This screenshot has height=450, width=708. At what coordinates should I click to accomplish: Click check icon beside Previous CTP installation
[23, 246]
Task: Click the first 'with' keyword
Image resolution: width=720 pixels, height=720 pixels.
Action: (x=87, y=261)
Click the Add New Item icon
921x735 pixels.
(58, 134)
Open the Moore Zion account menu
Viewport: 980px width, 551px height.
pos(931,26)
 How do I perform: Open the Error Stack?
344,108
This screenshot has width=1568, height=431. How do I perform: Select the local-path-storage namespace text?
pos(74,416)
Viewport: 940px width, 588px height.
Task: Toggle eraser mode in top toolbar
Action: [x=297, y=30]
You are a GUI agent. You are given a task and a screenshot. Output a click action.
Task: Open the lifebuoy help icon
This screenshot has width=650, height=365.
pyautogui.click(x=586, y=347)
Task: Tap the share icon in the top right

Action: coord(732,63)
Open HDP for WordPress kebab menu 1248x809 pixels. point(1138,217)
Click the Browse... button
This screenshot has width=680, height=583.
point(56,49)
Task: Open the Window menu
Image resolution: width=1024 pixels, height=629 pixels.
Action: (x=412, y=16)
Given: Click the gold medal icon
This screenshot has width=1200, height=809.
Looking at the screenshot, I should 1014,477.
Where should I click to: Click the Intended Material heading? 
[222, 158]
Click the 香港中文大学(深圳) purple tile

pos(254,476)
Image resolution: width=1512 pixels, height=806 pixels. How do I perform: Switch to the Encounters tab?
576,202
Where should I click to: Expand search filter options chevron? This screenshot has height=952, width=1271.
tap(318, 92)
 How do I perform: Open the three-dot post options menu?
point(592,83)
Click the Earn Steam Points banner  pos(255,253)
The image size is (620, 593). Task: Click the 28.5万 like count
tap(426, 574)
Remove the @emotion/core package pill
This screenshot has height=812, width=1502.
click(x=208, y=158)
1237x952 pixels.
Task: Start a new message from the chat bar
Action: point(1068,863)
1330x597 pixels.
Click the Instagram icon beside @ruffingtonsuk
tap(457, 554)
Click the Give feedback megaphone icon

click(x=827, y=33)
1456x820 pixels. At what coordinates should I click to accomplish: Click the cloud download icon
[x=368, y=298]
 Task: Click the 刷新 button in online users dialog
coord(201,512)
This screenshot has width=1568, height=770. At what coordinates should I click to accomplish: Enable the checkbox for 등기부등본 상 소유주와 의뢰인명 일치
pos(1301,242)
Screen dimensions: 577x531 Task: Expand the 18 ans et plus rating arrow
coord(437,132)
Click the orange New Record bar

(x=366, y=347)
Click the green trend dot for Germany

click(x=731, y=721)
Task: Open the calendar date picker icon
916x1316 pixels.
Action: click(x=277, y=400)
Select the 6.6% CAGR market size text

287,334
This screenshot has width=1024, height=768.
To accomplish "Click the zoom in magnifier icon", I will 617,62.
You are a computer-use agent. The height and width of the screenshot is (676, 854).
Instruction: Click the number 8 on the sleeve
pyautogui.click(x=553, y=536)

▸ Action item:
The required output is a copy of each line in the records where the string "agent" occurs.

▸ Completed exercise:
You are a GUI agent. You are given a task and a screenshot. Output a click action.
You are a computer-use agent. The height and width of the screenshot is (676, 854).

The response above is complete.